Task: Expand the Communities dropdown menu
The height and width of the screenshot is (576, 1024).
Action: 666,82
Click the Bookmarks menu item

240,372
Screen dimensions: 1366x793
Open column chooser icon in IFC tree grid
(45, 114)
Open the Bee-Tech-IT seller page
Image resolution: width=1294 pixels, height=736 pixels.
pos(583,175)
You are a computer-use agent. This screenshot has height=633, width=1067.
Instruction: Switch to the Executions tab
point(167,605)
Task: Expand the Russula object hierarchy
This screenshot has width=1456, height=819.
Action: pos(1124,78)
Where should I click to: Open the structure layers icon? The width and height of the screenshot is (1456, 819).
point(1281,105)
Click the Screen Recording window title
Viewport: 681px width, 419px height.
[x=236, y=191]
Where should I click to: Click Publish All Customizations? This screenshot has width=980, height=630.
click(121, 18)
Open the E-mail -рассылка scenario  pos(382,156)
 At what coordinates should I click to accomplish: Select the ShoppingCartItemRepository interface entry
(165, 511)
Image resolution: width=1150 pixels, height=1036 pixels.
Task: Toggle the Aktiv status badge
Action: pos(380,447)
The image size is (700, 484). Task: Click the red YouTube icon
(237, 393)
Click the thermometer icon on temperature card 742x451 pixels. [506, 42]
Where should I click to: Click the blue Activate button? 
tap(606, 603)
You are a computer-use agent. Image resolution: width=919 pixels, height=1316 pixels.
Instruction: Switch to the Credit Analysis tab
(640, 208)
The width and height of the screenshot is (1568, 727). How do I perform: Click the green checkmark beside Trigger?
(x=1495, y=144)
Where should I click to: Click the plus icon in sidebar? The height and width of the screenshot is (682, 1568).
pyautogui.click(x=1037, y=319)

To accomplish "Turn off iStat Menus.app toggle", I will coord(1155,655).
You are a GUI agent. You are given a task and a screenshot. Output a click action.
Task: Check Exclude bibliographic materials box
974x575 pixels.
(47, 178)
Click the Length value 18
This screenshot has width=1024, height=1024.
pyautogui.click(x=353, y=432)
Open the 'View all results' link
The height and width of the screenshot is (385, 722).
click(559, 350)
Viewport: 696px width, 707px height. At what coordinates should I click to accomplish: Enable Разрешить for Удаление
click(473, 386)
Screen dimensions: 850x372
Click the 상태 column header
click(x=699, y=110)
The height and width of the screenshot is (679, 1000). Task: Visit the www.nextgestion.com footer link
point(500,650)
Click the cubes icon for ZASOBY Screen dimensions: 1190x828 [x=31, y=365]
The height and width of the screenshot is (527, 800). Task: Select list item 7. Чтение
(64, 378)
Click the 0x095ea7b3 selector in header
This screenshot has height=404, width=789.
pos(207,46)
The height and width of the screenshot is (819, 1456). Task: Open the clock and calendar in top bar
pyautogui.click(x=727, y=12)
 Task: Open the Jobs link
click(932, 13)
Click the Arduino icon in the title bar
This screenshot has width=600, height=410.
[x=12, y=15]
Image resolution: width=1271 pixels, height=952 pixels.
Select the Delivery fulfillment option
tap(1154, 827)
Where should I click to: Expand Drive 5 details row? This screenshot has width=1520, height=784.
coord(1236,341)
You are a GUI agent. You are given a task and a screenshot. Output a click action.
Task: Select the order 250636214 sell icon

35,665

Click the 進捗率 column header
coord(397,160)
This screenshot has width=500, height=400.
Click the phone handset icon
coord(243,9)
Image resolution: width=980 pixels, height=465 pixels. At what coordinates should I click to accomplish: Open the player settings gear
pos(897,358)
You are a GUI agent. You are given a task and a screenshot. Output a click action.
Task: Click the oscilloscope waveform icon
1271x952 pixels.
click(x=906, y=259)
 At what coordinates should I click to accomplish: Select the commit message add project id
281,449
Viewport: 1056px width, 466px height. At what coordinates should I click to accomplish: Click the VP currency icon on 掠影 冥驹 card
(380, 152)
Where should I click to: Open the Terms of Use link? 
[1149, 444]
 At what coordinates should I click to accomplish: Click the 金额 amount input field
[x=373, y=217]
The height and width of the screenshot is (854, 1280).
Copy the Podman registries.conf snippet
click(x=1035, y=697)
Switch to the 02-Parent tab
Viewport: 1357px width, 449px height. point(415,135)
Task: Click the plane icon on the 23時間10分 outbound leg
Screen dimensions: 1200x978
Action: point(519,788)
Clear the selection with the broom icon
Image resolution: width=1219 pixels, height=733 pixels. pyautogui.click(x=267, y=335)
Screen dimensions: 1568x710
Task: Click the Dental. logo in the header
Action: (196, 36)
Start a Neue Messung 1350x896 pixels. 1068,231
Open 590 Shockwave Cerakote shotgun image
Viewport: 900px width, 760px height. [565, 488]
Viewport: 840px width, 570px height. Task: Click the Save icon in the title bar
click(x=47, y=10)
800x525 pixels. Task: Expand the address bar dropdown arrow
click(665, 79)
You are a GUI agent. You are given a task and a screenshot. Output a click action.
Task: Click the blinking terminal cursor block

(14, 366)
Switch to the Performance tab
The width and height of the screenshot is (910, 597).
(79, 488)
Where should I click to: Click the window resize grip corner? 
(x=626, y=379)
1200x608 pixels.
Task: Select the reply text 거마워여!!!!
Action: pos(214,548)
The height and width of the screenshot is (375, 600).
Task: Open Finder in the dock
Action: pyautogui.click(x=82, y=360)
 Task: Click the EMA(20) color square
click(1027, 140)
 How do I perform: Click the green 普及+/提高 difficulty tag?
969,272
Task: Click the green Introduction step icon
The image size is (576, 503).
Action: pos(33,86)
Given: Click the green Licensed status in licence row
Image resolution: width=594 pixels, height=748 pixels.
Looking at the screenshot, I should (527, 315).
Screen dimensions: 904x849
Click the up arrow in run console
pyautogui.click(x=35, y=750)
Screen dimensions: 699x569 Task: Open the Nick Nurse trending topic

### ASSIGNMENT
Which lines in the data above hold the string "computer"? Return each of them.

### RESULT
You are a computer-use agent. This screenshot has height=633, width=1067.
You are a computer-use agent. Image resolution: width=919 pixels, height=1316 pixels.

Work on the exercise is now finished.